Texto de leitura:

■ ■ ■ ■

Não.” E segui. Ia parando a cada dez minutos e via o tempo a passar. “Assim já não consigo ver o Benfica…” Queria mesmo chegar lá. E porquê? Sei lá, porque sou um labrego! Tenho a mania que sou forte, e acho que tenho de ser forte independentemente das circunstâncias e massacrar-me para no fim saber que sim, consegui. Mas não tem de ser sempre assim. Ser forte não é bem isto. Ser forte é fazer o que é preciso independentemente das circunstâncias. E, na verdade, eu não precisava de estar naquele sofrimento. Deitei-me no chão com a minha cabeça de algodão. “Tenho de libertar-me de mim mesmo, tenho de libertar-me de mim mesmo…” Levantei-me, a custo, e fiz sinal a uma carrinha de caixa aberta que, para meu infortúnio, parou p’rai a cinquenta metros.

“‘Tá cheio!”

“Na, dá… dá…” respondi, a apontar para a traseira, onde seguiam quatro pessoas, três ou quatro sacos de serapilheira e um cabrito. O homem lá acedeu e trouxe-me até à capital. Quando lhe perguntei quanto era, disse que era o que eu quisesse dar.

■ ■ ■ ■

Registos de dados:
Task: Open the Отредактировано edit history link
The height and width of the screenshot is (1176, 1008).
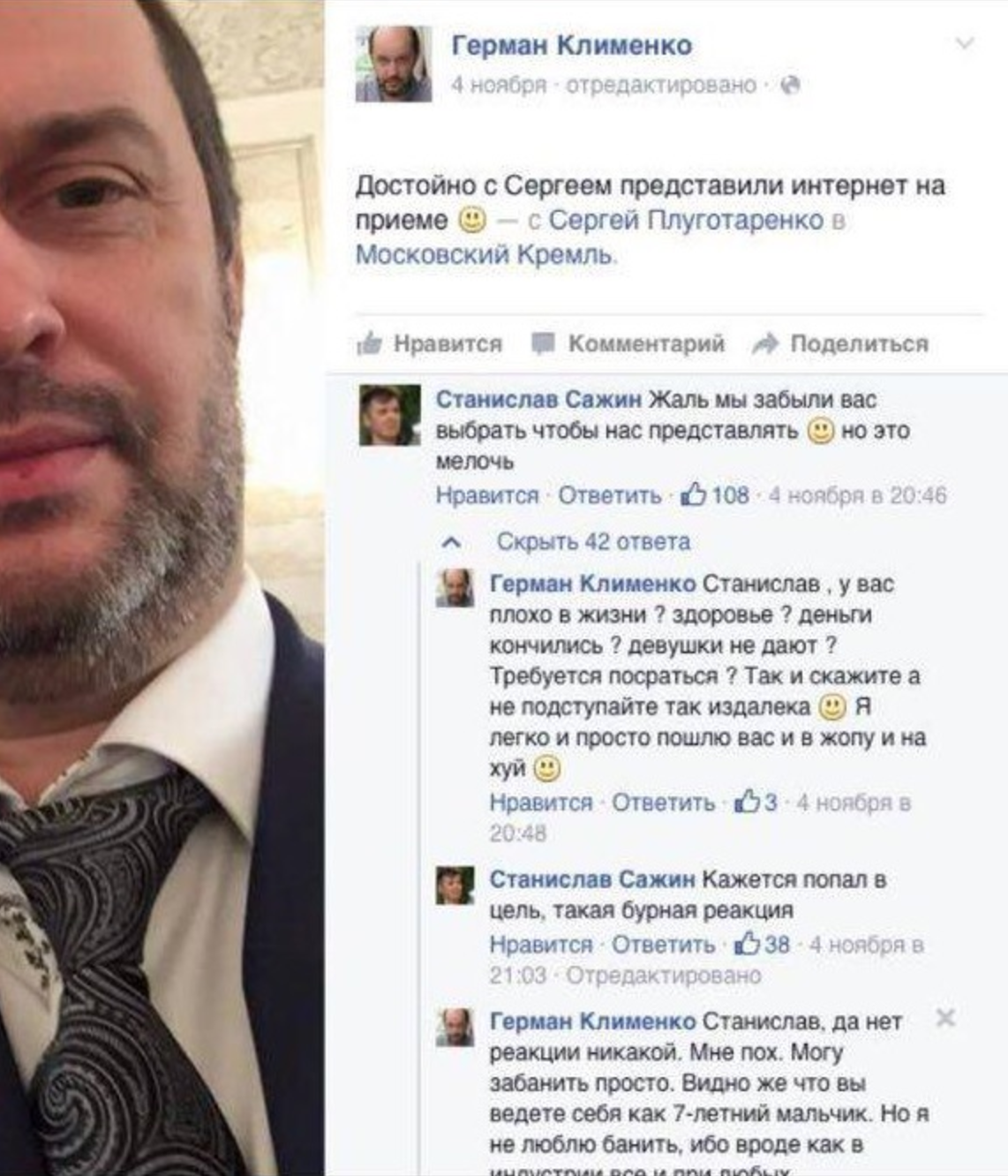Action: pyautogui.click(x=663, y=975)
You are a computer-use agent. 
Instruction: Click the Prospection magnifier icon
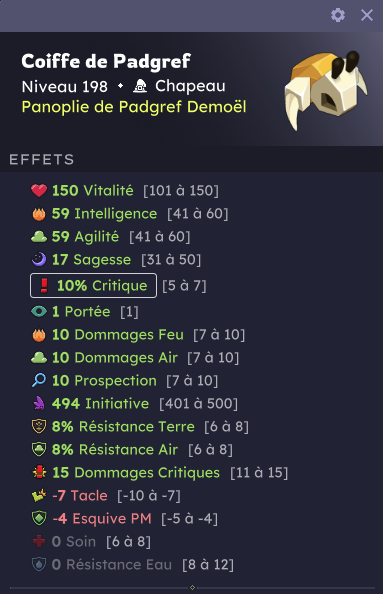click(39, 380)
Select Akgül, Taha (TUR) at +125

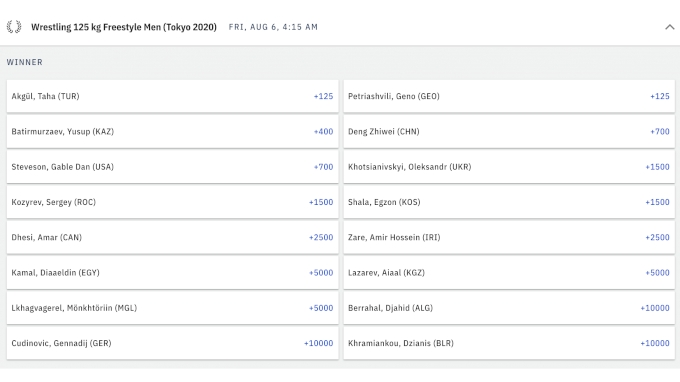[x=173, y=96]
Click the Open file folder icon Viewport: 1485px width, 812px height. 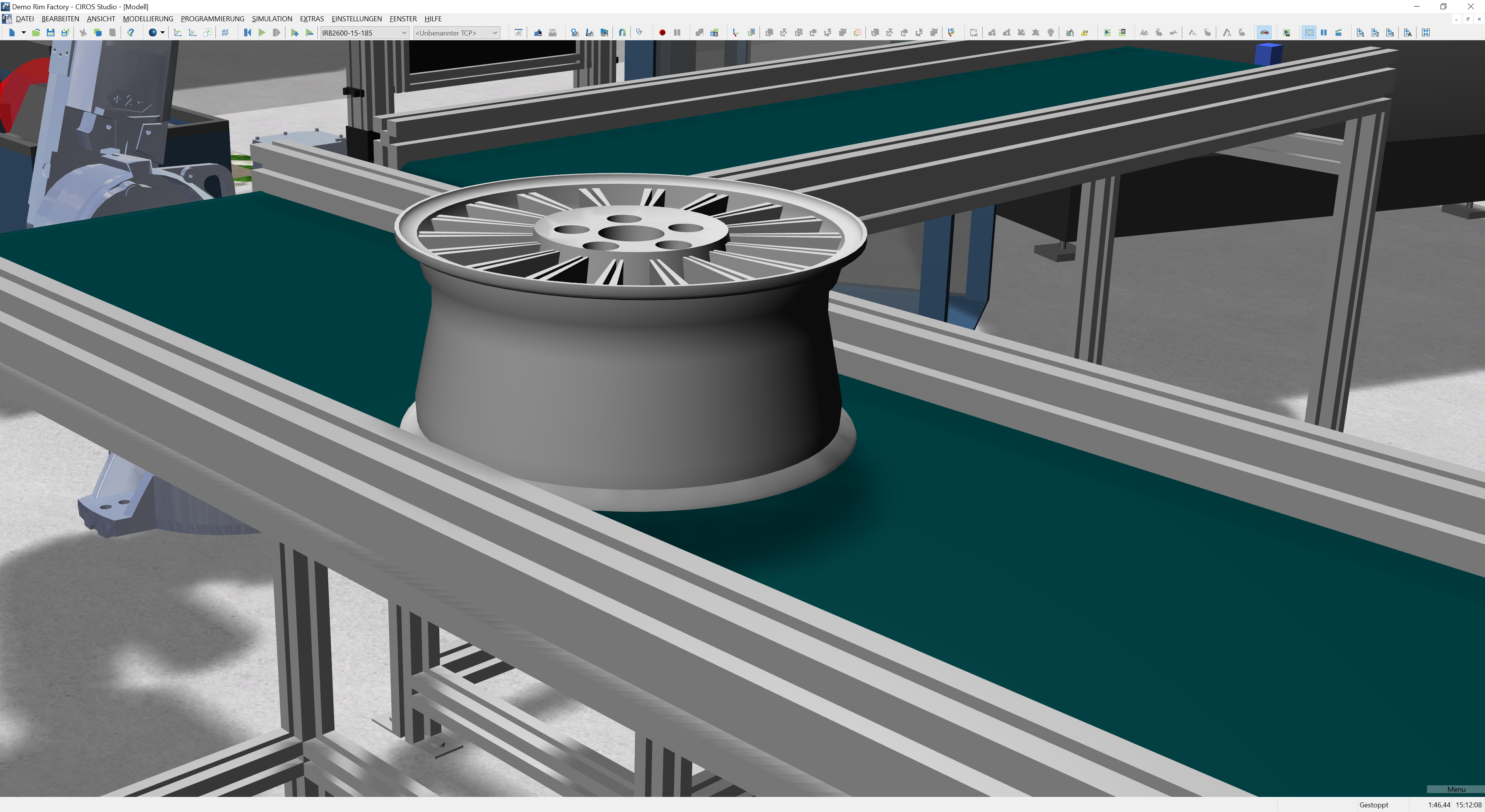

■ ■ ■ ■

Desafios:
[1] Resume em duas frases o relato da viagem, apresentado acima dos dados.
[2] Responde às seguintes perguntas sobre o relato da viagem:
(a) De quanto em quanto tempo parava quem narra?
(b) A que distância parou a carrinha de caixa aberta?
(c) Que animal seguia na traseira da carrinha?
[3] Prolonga o relato da viagem em um ou dois parágrafos, a partir da sua última frase.

Respostas dos exercícios:
[1] Parando de dez em dez minutos e a ver o tempo passar, quem narra conclui que ser forte é fazer o que é preciso, e não sofrer sem necessidade, e faz sinal a uma carrinha de caixa aberta. Apesar de ouvir que estava cheia, segue na traseira até à capital, com quatro pessoas, sacos de serapilheira e um cabrito, e o homem diz que o preço é o que se quiser dar.

[2]
(a) A cada dez minutos.
(b) A cerca de cinquenta metros.
(c) Um cabrito.

[3]
Tinha chegado, e não estava arrependido. Tinha feito mais sessenta quilómetros, chegando aos cento e vinte, desde que tinha começado a sentir a Matadeira, e a estrada que ainda teria pela frente até Bissau ainda seria difícil. “Esta estrada faço-a depois de amanhã” pensei. E esse “depois de amanhã” é amanhã, quando, depois de ir à embaixada da Guiné-Conacri, vou apanhar uma carrinha para trás e regressar de bicicleta. Andei até aqui com um saco de plástico, o mesmo (!), a fazer as vezes de alforge da frente porque, feito burro, não os encomendei a tempo e estava deserto para partir. O meu pneu da frente, que já foi o de trás, está nas últimas e perdi o suplente na Mauritânia. Não tinha ainda o que os meus pais insistiram que trouxesse e que também não consegui encomendar a tempo. Precisava de uma maneira de fazer chegar até mim tudo isso que me faltava. Foi quando fui contactado pelo Rui Fiuza que os acontecimentos se alinhavaram. O Rui veio dizer-me que se passasse por Bissau podia ficar na fundação da qual ele fazia parte – Fundação João XXIII. Agradeci e perguntei também se sabia de missões que viessem de Portugal e fui dar ao perfil do Nuno Rebocho, que veio numa caravana de onze carros e me trouxe os meus recém-adquiridos pertences.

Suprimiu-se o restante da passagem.